Federal and state grants also haven’t kept pace with the rising cost of tuition. “College costs are going up and family incomes have been flat,” he says. “Once you hit the federal loan limits, the only options are parent PLUS loans or the private market.” Increasingly, borrowers are turning to the private market, which has less favorable terms and higher interest rates.

Federal Loans Trump Private Borrowing

When you're trying to figure out how to pay for college, Consumer Reports and other advocates for student borrowers advise that students first maximize all federal and state grant aid, apply for scholarships and federal work study. Then students should favor federal loans over private loans. At current rates, the federal government has significantly lower fixed rates on student loans and more significant consumer protections than you’d get from a private lender.

Federal student loans currently offer undergraduate loans as low as 3.76 percent that’s fixed for the life of the loan. The lowest fixed rate Wells Fargo currently offers on student loans is 5.94 percent, according to the bank’s website. So even with the Amazon discount of up to 0.75 percent (including the autopay rate break), borrowers are far better off borrowing from the government.

Wells Fargo’s current lowest variable rate loan is 3.39 percent, which drops to 2.89 percent with the Prime Student Discount but, because it is a variable rate product, there is no guarantee the rate won’t go up.

Although how much you save depends on the interest rate you start with and how much you borrow, the savings are small overall. If you borrow $10,000 and have a 6.5 percent rate, a 0.50 percent reduction will save you about $300 over the standard 10-year repayment term, according to an analysis by Cappex's Kantrowitz.

You also need to factor in the cost of the Prime membership. It’s currently $49 a year after the first six months, which are free, for students, then reverts to $99 when the student is no longer in college.

Kantrowitz cautions that turning to private loans may well be a sign that you’re overborrowing. 

While the Wells Fargo loans from Amazon might be a competitive option among private lenders, consider first whether there are other ways you can cover your costs or reduce the amount you need for school.

When A Private Loan Makes Sense

Still, the Wells Fargo Amazon loan can make sense in certain circumstances. If you plan to pay off the loan within just a few years of graduation, the low variable rate of 2.89 percent could save you some money, if it stays that low.

More important than interest rates are the flexibility and safety nets that government loans offer. Federal student loans come with consumer protections like flexible repayment plans and deferment or loan forgiveness options if you meet certain conditions. Private lenders may offer lower rates but have stricter terms and fewer if any flexibility if you have trouble making payments.

“I'd be very skeptical of these loans if I were a student,” says Suzanne Martindale, a lawyer and education debt advocate with Consumers Union, the policy and advocacy arm of Consumer Reports. “This partnership exists for a reason. They both want customers and think this perk will maximize the potential to bring in revenue.” Private lenders, historically, don’t have a great
record when it comes to private education loans, she says.

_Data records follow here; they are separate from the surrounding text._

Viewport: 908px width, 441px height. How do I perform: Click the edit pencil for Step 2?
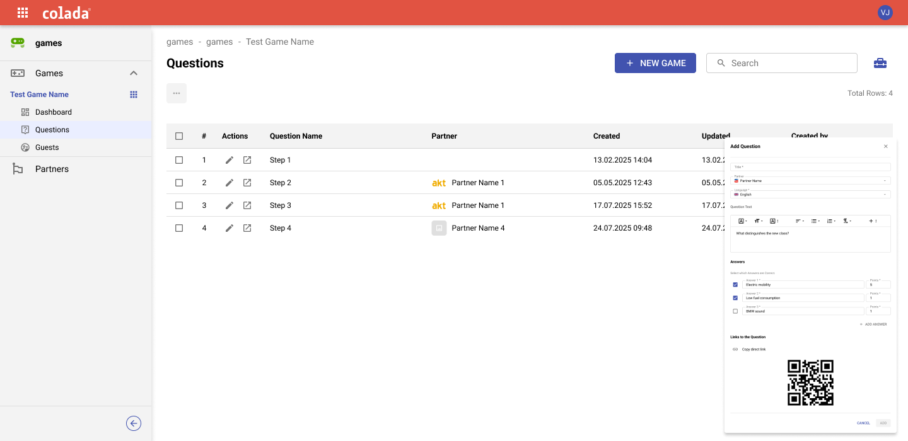point(230,183)
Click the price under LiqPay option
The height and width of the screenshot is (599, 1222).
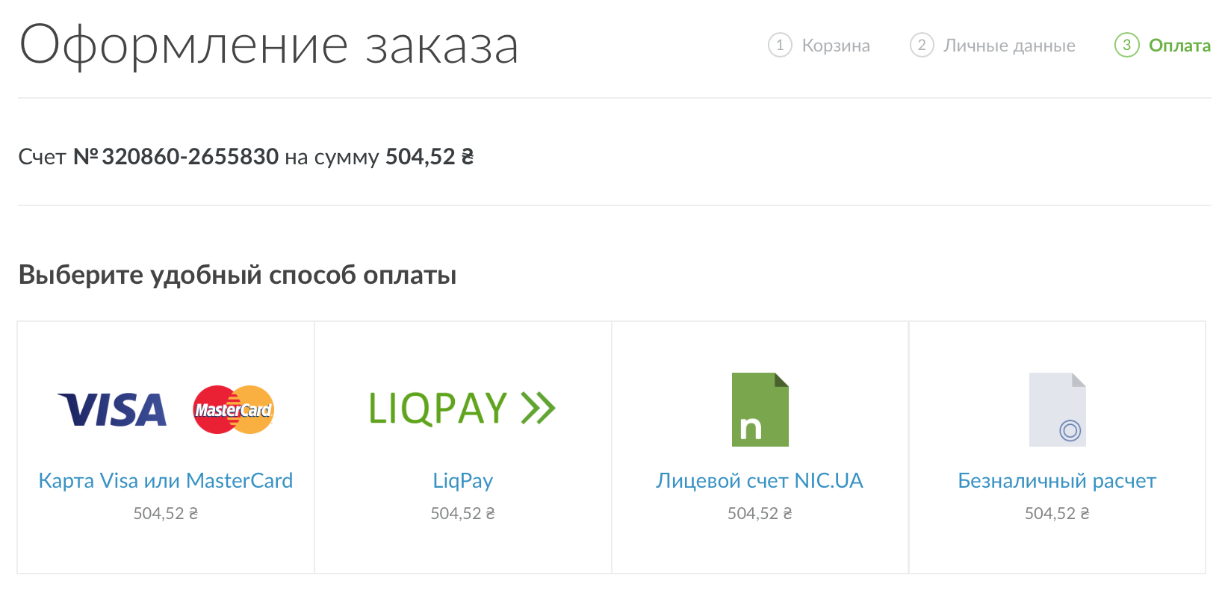[x=462, y=513]
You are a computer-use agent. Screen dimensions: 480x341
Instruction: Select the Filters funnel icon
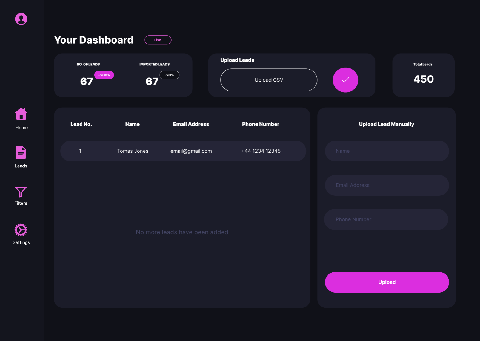tap(21, 192)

In the last decade, Martindale says, banks have increasingly partnered directly with colleges to market private loans and banking products to students, with the schools getting a cut when students sign up. Those revenue sharing agreements between schools and lenders are now banned but to Martindale, this partnership between Wells Fargo and Amazon is simply “a new twist on” old practices.

The growing market for private loans is just a symptom of the bigger problem says Setzer, of Young Invincibles. “You have to go back to why college is so expensive,” says Setzer. College costs are being driven up in large part by state disinvestment in public universities during the recession. States are spending on average 21 percent less per student today than they did in 2008, according to a report earlier this year by Young Invincibles.